Here, you know, they're rather crowded. However, I presume
there's room for charming young ladies everywhere."
"There seems to have been room here for you," said Isabel, whose
eyes had been wandering over the large pleasure-spaces of the
park.
Mr. Touchett gave a shrewd, conscious smile. "There's room
everywhere, my dear, if you'll pay for it. I sometimes think I've
paid too much for this. Perhaps you also might have to pay too
much."
"Perhaps I might," the girl replied.
That suggestion gave her something more definite to rest on than
she had found in her own thoughts, and the fact of this
association of her uncle's mild acuteness with her dilemma seemed
to prove that she was concerned with the natural and reasonable
emotions of life and not altogether a victim to intellectual
eagerness and vague ambitions--ambitions reaching beyond Lord
Warburton's beautiful appeal, reaching to something indefinable
and possibly not commendable. In so far as the indefinable had an
influence upon Isabel's behaviour at this juncture, it was not
the conception, even unformulated, of a union with Caspar
Goodwood; for however she might have resisted conquest at her
English suitor's large quiet hands she was at least as far
removed from the disposition to let the young man from Boston
take positive possession of her. The sentiment in which
She sought refuge after reading his letter was a critical view of
his having come abroad; for it was part of the influence he had
upon her that he seemed to deprive her of the sense of freedom.

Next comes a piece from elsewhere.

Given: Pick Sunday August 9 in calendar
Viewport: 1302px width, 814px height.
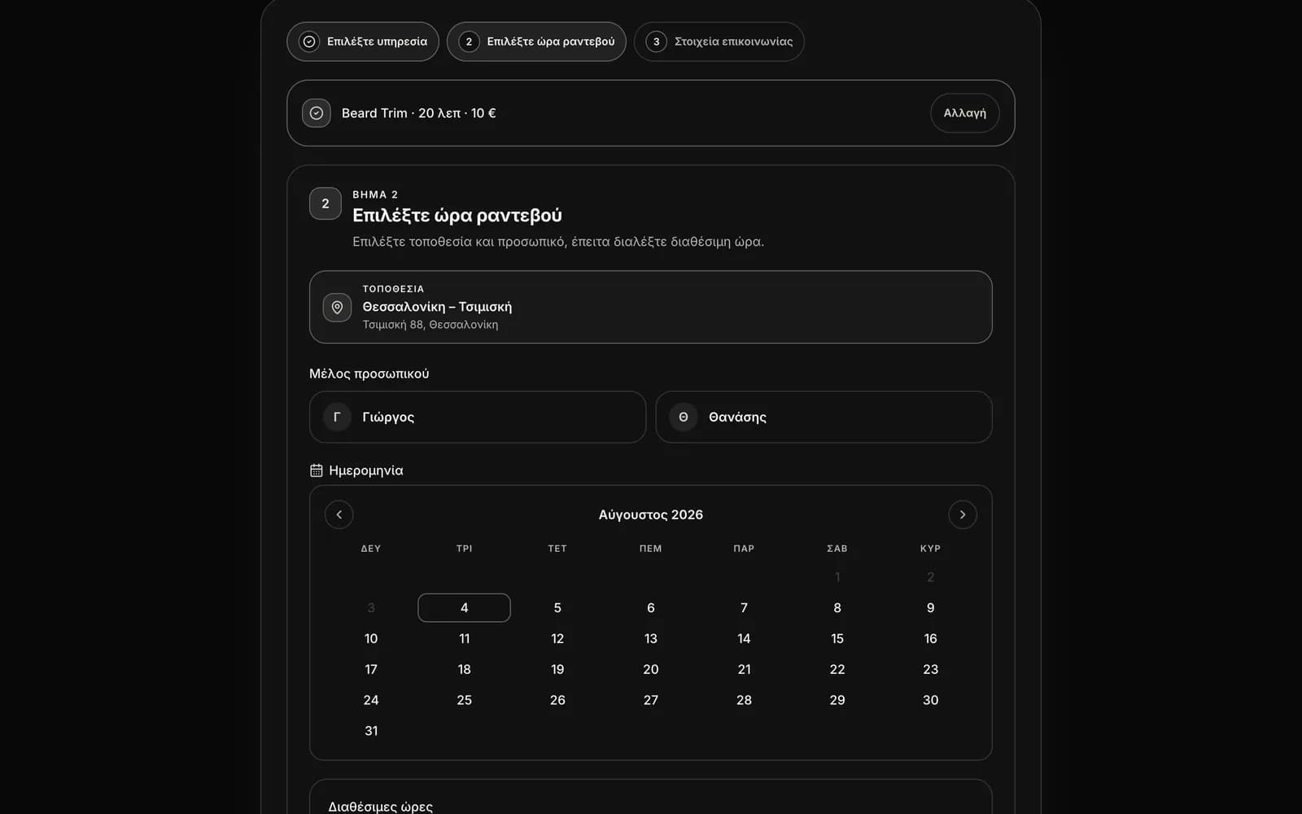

There was a disagreeably strong push, a kind of hardness of
presence, in his way of rising before her. She had been haunted
at moments by the image, by the danger, of his disapproval and
had wondered--a consideration she had never paid in equal degree
to any one else--whether he would like what she did. The
difficulty was that more than any man she had ever known,
more than poor Lord Warburton (she had begun now to give his
lordship the benefit of this epithet), Caspar Goodwood expressed
for her an energy--and she had already felt it as a power that was
of his very nature. It was in no degree a matter of his
"advantages"--it was a matter of the spirit that sat in his
clear-burning eyes like some tireless watcher at a window. She
might like it or not, but he insisted, ever, with his whole
weight and force: even in one's usual contact with him one had to
reckon with that. The idea of a diminished liberty was
particularly disagreeable to her at present, since she had just
given a sort of personal accent to her independence by
looking so straight at Lord Warburton's big bribe and yet turning
away from it. Sometimes Caspar Goodwood had seemed to range
himself on the side of her destiny, to be the stubbornest fact
she knew; she said to herself at such moments that she might
evade him for a time, but that she must make terms with him at
last--terms which would be certain to be favourable to himself.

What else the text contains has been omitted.